Recently that resulted in my purchasing a bottle of Infinium the collaboration beer between Samuel Adams and Weihenstephaner. Now, many of you will have long since tried this beer and moved on. It has been around for a while. I just never got around to buying it (see opening paragraph). Actually I bought the bottle a couple of months ago, and it took a while to find an opportunity to open the 750-ml bottle of 10.3% alcohol beer.
And (spoiler alert!) was I ever disappointed. Which is actually, well, disappointing, because I have great respect for both breweries and happily enjoy many of their beer. Let me describe what I found.

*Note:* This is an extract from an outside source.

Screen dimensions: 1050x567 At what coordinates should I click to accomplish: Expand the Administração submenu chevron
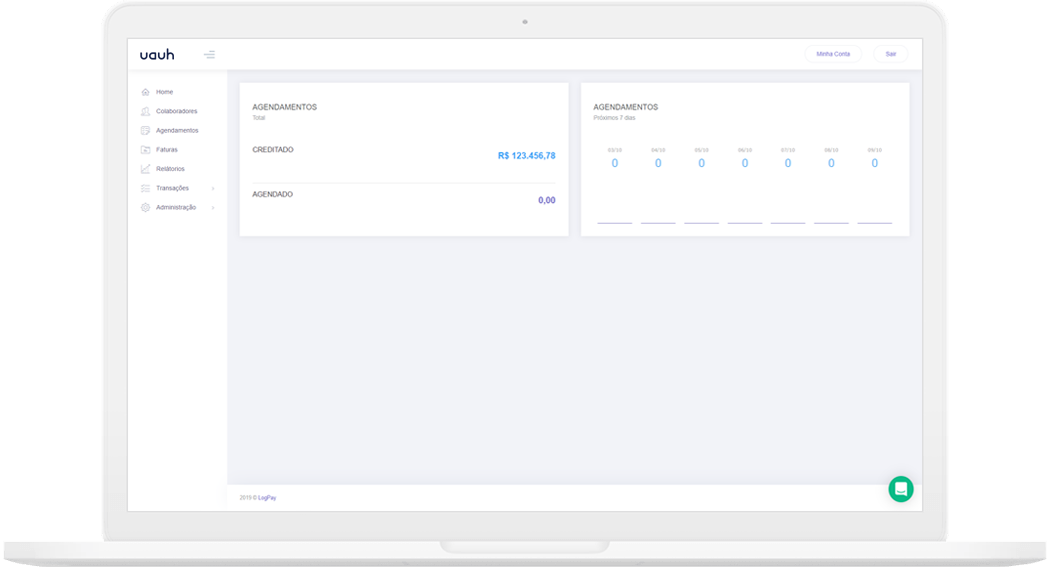point(213,208)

It is a slightly hazy, pale orange beer with a loos, bubbly, active white head that build fast, like champagne, and then died done. High carbonation levels. It has a sweet, fruity aroma reminding me of white wine. Honey, apricot, sweet malt character. Some earthiness hits my nose as well.
The sip starts with a tart fruity sweetness, like a tangy apple. I also pick up some light biscuit and crystal malt. In the middle this fruitiness gives way to an odd tartness, like eating a not-quite-right piece of fruit. I get some sour mash and rotten apple as well. The honey hangs around, however. The finish is sweet but with a strong twinge of sour and not the good kind. This sourness feels rabid and messy rather than clean and straight. The linger offers warm, almost hot, alcohol. It also offers a touch of generic hop bitterness.
I am not sure what is happening here, but it doesn’t seem right. That rotten fruit sourness clearly feels like it doesn’t belong. I know that Bruts can be on the funky side, offering some unusual tastes, but this doesn’t seem like that. I don’t want to be presumptuous and guess at what exactly that flavour is. If it wasn’t such a pricey buy, I would get a second bottle just to see if it is possibly a bottle issue. But I won’t. I have a hard time believing it is quality control – as both breweries are meticulous with that kind of thing. So I am left a little perplexed.
And, frankly, a bit disappointed.
March 8, 2013 at 7:46 PM
Don’t bother with the second bottle. My impressions were pretty similar to yours.
March 9, 2013 at 2:26 PM
I agree: very disappointing. The aroma was a little interesting, but then the flavour fell completely flat.
March 11, 2013 at 10:47 PM
I will add my voice to the chorus. I had one of these almost a year ago and it was a mess too. Completely weird and unbalanced. This also seems to be the consensus in various magazines, blogs, and rating sites. How a complete misfire like this happened is quite a mystery.